> **WORK REQUIRED**
Write out each line of the material below as a numbered list, skipping blank lines and leaving out the pictures.

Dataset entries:
-------------------------
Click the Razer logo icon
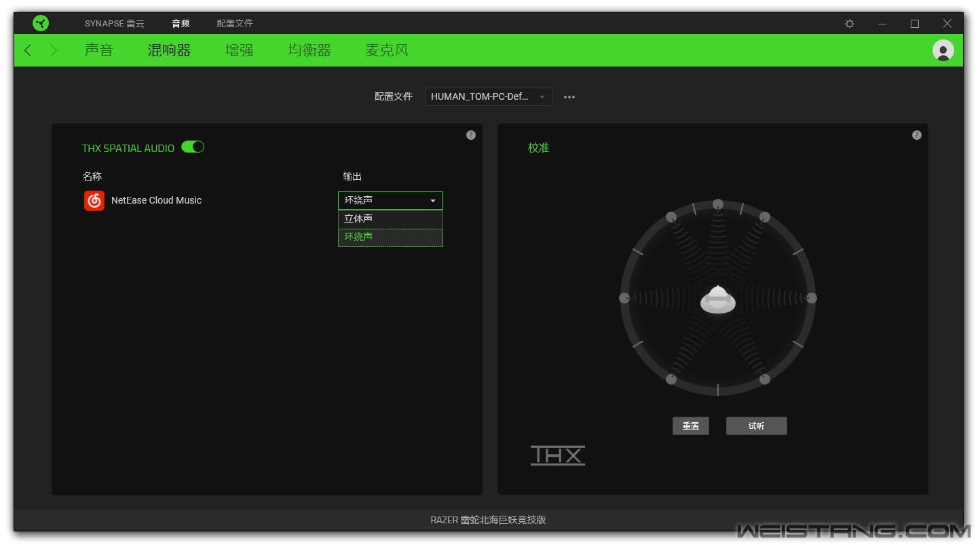The height and width of the screenshot is (547, 980). [41, 23]
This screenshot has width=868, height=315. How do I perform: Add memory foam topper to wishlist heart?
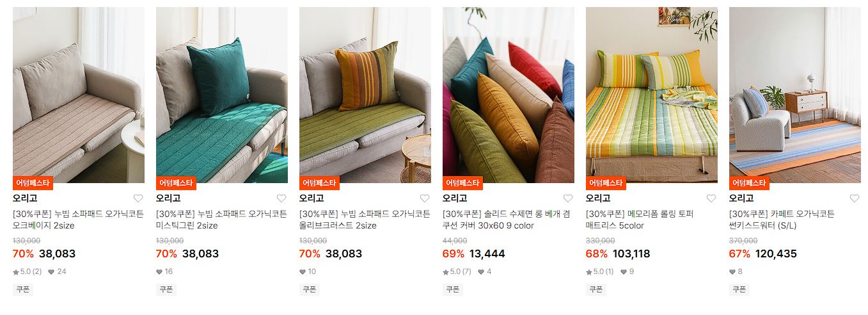[x=711, y=198]
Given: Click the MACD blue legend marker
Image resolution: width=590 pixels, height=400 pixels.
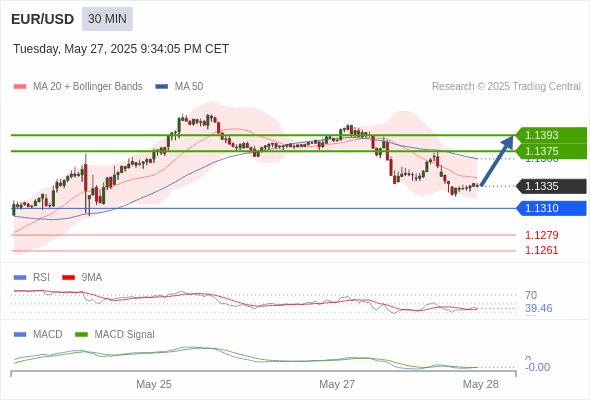Looking at the screenshot, I should click(20, 335).
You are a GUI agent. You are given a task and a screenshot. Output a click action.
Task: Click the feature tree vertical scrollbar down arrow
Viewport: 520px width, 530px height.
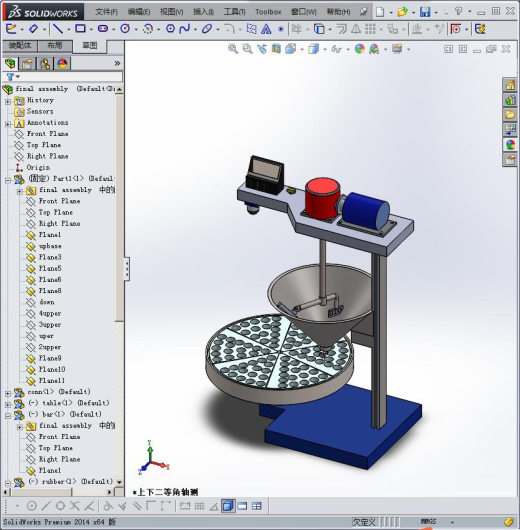point(119,482)
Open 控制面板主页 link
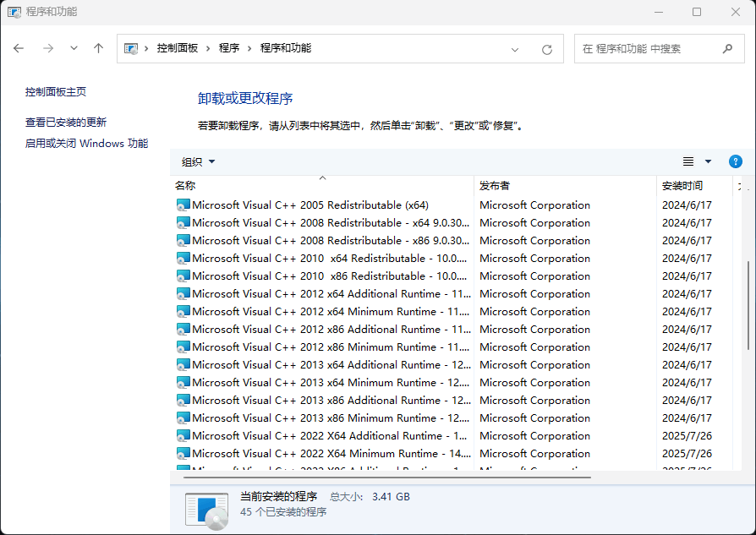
-------------------------
> **SOLUTION TO THE PROBLEM**
1. Click the Razer logo icon
2. The height and width of the screenshot is (547, 980). [41, 23]
3. This screenshot has width=868, height=315. How do I perform: Add memory foam topper to wishlist heart?
4. [x=711, y=198]
5. Given: Click the MACD blue legend marker
6. Image resolution: width=590 pixels, height=400 pixels.
7. Looking at the screenshot, I should click(20, 335).
8. You are a GUI agent. You are given a task and a screenshot. Output a click action.
9. Task: Click the feature tree vertical scrollbar down arrow
10. Viewport: 520px width, 530px height.
11. point(119,482)
12. Open 控制面板主页 link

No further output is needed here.